### Data in this exercise:
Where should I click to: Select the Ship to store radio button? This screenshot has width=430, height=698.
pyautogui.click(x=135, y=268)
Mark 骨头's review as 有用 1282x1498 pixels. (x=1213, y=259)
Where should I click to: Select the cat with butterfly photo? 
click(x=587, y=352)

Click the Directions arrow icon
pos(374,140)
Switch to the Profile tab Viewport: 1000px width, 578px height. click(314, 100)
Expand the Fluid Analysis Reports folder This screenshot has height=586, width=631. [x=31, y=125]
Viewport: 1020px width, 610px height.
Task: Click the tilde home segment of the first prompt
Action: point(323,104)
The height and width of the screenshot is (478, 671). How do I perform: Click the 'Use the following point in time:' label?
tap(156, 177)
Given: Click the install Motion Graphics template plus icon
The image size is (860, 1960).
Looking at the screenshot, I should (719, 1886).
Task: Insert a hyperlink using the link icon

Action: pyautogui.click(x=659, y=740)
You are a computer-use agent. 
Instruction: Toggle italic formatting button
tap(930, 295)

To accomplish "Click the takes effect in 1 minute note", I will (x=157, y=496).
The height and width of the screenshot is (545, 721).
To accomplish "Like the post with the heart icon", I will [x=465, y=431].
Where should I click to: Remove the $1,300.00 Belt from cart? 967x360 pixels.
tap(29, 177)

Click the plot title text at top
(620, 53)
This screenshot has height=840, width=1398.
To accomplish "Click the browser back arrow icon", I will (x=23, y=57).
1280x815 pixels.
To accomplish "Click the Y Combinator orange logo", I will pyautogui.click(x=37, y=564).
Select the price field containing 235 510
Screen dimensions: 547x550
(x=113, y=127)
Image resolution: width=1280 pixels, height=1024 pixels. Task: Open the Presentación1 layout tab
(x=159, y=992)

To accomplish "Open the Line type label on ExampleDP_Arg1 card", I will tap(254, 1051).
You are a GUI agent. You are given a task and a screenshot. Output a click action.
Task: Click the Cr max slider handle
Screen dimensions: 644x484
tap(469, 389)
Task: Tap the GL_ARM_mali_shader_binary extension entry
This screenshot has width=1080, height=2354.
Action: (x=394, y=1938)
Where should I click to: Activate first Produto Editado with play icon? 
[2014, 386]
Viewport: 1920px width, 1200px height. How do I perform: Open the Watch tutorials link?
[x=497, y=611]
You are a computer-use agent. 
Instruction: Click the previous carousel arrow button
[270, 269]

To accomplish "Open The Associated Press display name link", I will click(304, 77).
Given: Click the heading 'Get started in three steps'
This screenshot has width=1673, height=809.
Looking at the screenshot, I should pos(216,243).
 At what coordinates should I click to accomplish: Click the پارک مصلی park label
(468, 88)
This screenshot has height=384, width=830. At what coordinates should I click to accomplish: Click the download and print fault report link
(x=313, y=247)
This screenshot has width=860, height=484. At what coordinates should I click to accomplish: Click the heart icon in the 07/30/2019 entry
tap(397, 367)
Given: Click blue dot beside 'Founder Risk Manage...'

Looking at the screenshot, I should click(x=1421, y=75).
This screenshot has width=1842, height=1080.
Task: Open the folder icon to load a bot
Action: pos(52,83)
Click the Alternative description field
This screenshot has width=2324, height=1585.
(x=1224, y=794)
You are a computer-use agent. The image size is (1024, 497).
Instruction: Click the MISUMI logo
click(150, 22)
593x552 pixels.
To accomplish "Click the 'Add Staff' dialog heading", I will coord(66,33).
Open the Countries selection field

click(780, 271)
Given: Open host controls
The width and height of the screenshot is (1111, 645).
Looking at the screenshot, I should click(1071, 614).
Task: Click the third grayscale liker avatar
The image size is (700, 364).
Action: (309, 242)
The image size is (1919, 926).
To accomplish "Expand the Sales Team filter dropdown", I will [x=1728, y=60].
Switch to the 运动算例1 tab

### Problem details:
Please return every line of the listing above as a numbered list, leaving out the blank lines.

### Answer below:
1. Where should I click to: Select the Ship to store radio button? This screenshot has width=430, height=698.
2. pyautogui.click(x=135, y=268)
3. Mark 骨头's review as 有用 1282x1498 pixels. (x=1213, y=259)
4. Where should I click to: Select the cat with butterfly photo? 
5. click(x=587, y=352)
6. Click the Directions arrow icon
7. pos(374,140)
8. Switch to the Profile tab Viewport: 1000px width, 578px height. click(314, 100)
9. Expand the Fluid Analysis Reports folder This screenshot has height=586, width=631. [x=31, y=125]
10. Viewport: 1020px width, 610px height.
11. Task: Click the tilde home segment of the first prompt
12. Action: point(323,104)
13. The height and width of the screenshot is (478, 671). How do I perform: Click the 'Use the following point in time:' label?
14. tap(156, 177)
15. Given: Click the install Motion Graphics template plus icon
16. The image size is (860, 1960).
17. Looking at the screenshot, I should (719, 1886).
18. Task: Insert a hyperlink using the link icon
19. Action: pyautogui.click(x=659, y=740)
20. You are a computer-use agent. 
21. Instruction: Toggle italic formatting button
22. tap(930, 295)
23. To accomplish "Click the takes effect in 1 minute note", I will (x=157, y=496).
24. The height and width of the screenshot is (545, 721).
25. To accomplish "Like the post with the heart icon", I will [x=465, y=431].
26. Where should I click to: Remove the $1,300.00 Belt from cart? 967x360 pixels.
27. tap(29, 177)
28. Click the plot title text at top
29. (620, 53)
30. This screenshot has height=840, width=1398.
31. To accomplish "Click the browser back arrow icon", I will (x=23, y=57).
32. 1280x815 pixels.
33. To accomplish "Click the Y Combinator orange logo", I will pyautogui.click(x=37, y=564).
34. Select the price field containing 235 510
35. Screen dimensions: 547x550
36. (x=113, y=127)
37. Image resolution: width=1280 pixels, height=1024 pixels. Task: Open the Presentación1 layout tab
38. (x=159, y=992)
39. To accomplish "Open the Line type label on ExampleDP_Arg1 card", I will tap(254, 1051).
40. You are a GUI agent. You are given a task and a screenshot. Output a click action.
41. Task: Click the Cr max slider handle
42. Screen dimensions: 644x484
43. tap(469, 389)
44. Task: Tap the GL_ARM_mali_shader_binary extension entry
45. This screenshot has width=1080, height=2354.
46. Action: (x=394, y=1938)
47. Where should I click to: Activate first Produto Editado with play icon? 
48. [2014, 386]
49. Viewport: 1920px width, 1200px height. How do I perform: Open the Watch tutorials link?
50. [x=497, y=611]
51. You are a computer-use agent. 
52. Instruction: Click the previous carousel arrow button
53. [270, 269]
54. To accomplish "Open The Associated Press display name link", I will click(304, 77).
55. Given: Click the heading 'Get started in three steps'
56. This screenshot has width=1673, height=809.
57. Looking at the screenshot, I should pos(216,243).
58.  At what coordinates should I click to accomplish: Click the پارک مصلی park label
59. (468, 88)
60. This screenshot has height=384, width=830. At what coordinates should I click to accomplish: Click the download and print fault report link
61. (x=313, y=247)
62. This screenshot has width=860, height=484. At what coordinates should I click to accomplish: Click the heart icon in the 07/30/2019 entry
63. tap(397, 367)
64. Given: Click blue dot beside 'Founder Risk Manage...'
65. Looking at the screenshot, I should click(x=1421, y=75).
66. This screenshot has width=1842, height=1080.
67. Task: Open the folder icon to load a bot
68. Action: pos(52,83)
69. Click the Alternative description field
70. This screenshot has width=2324, height=1585.
71. (x=1224, y=794)
72. You are a computer-use agent. The image size is (1024, 497).
73. Instruction: Click the MISUMI logo
74. click(150, 22)
75. 593x552 pixels.
76. To accomplish "Click the 'Add Staff' dialog heading", I will coord(66,33).
77. Open the Countries selection field
78. click(780, 271)
79. Given: Open host controls
80. The width and height of the screenshot is (1111, 645).
81. Looking at the screenshot, I should click(1071, 614).
82. Task: Click the third grayscale liker avatar
83. The image size is (700, 364).
84. Action: (309, 242)
85. The image size is (1919, 926).
86. To accomplish "Expand the Sales Team filter dropdown", I will [x=1728, y=60].
87. Switch to the 运动算例1 tab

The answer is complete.